Hoje, a tatuagem na panturrilha e os animais comprados para o pai cuidar não são as únicas lembranças dessa trajetória desviada pela bola de futebol. Como diz a outra tatuagem, que o jogador tem no braço direito: “Minha mãe me deu a vida, o futebol o meio de viver?.
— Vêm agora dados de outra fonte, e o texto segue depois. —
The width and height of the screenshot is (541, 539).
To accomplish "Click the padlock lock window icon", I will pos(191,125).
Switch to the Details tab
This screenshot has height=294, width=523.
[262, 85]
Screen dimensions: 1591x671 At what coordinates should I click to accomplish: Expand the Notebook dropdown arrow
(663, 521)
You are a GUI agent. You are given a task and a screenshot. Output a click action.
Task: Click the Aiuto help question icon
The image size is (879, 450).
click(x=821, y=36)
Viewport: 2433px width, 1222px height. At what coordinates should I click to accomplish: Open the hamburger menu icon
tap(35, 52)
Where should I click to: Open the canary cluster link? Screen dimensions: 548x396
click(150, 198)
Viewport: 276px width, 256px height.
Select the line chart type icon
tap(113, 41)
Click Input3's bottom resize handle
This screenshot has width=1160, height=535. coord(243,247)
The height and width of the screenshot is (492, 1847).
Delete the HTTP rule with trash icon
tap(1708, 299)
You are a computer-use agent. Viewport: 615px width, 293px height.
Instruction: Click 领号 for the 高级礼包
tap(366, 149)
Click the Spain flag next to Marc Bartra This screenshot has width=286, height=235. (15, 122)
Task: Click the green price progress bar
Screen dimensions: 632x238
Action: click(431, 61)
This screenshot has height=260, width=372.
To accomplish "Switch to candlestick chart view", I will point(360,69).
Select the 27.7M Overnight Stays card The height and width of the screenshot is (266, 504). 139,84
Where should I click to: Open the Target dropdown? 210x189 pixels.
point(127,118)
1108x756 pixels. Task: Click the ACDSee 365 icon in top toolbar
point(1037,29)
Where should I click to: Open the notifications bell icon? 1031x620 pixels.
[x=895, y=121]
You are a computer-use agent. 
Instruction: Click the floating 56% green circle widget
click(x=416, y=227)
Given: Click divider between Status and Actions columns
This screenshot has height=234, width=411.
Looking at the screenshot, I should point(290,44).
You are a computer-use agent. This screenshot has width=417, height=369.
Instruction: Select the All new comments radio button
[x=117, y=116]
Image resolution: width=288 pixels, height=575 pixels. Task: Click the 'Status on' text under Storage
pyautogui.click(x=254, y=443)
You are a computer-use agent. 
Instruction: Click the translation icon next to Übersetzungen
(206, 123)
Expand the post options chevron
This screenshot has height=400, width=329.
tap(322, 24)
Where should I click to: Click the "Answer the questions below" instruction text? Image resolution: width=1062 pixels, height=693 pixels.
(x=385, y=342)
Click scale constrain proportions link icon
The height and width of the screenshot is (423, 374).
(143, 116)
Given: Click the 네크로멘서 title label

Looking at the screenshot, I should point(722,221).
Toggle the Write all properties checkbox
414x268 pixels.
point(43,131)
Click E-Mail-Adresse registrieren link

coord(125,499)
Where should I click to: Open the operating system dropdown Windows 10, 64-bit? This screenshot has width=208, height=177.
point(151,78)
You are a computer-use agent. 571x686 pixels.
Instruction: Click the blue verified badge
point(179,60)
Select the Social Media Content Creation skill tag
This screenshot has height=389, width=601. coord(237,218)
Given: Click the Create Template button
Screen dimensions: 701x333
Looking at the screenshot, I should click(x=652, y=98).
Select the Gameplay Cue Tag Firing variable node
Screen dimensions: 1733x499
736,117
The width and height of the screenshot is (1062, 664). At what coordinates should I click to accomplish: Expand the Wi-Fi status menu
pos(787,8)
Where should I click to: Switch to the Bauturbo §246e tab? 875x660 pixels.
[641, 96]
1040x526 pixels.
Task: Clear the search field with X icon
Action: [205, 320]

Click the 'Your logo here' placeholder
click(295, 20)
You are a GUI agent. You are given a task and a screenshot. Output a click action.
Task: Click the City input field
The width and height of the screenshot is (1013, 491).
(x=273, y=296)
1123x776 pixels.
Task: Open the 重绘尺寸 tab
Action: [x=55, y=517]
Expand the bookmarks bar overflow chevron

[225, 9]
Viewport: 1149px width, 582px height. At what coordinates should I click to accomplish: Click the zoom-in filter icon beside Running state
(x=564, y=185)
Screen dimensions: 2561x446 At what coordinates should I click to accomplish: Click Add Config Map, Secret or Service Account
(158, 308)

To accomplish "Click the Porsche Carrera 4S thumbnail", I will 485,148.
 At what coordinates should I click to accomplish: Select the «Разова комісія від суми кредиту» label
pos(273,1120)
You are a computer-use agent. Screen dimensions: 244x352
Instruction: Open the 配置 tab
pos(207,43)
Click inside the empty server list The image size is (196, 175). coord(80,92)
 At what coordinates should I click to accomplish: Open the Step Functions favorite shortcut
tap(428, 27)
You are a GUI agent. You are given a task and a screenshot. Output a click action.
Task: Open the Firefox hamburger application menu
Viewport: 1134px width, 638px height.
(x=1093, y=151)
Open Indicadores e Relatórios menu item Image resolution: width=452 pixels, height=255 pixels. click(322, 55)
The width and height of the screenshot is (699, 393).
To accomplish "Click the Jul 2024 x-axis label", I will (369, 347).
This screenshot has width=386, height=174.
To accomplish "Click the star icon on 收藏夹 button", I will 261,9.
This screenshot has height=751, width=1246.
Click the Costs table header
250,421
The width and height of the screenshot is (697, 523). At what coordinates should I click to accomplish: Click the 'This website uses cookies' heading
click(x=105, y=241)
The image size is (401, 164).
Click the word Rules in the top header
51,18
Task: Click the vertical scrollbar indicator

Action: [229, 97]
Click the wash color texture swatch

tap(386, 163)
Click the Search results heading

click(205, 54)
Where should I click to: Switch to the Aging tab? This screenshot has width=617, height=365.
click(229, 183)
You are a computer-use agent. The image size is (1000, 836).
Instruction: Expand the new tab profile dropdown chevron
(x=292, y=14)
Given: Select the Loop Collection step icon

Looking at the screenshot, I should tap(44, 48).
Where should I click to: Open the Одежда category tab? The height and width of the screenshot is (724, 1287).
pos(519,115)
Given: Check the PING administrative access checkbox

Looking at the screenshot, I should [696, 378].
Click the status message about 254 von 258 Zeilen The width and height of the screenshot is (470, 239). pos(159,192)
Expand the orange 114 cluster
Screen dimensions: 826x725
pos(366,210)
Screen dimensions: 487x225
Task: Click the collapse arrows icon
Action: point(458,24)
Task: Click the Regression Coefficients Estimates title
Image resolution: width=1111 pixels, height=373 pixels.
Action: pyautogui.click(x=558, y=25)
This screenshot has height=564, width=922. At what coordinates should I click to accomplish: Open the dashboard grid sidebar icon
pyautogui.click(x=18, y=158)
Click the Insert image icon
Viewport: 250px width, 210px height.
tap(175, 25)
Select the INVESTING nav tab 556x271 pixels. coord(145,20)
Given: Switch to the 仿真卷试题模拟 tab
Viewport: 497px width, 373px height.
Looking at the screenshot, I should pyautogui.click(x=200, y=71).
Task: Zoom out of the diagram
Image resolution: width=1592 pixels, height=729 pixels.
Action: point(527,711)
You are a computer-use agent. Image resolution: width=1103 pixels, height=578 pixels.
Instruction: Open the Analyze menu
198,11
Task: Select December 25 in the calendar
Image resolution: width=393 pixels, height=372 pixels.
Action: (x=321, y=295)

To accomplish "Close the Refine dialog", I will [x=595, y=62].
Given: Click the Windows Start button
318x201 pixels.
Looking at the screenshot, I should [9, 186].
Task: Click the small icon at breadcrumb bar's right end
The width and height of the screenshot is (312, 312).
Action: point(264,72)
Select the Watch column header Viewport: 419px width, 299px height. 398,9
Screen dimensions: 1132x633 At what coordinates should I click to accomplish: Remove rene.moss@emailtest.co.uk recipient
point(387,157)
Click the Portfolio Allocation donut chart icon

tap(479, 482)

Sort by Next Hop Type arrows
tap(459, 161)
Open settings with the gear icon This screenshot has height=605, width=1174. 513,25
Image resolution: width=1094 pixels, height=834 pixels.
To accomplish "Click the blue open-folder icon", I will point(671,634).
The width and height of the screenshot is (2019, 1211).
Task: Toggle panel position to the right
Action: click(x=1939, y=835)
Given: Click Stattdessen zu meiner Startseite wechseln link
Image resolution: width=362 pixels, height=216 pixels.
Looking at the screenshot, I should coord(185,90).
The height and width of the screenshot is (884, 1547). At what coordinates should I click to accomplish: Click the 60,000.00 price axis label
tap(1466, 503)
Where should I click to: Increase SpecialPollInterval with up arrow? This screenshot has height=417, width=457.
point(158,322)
Se não fosse o futebol você seria o quê?
Jóquei, com certeza.
Seu pai teve influência nisso?
Meu pai sempre preferiu que eu me inclinasse para o futebol.Ele viu meu avô ficar de cadeira de rodas e quebrou o braço num acidente. Eu vi meu pai se machucar. Isso me assustou um pouco. Meu pai estava por dentro, o outro cavalo peitou, e ele quebrou o braço. É perigoso. Por isso me inclinei mais pelo futebol.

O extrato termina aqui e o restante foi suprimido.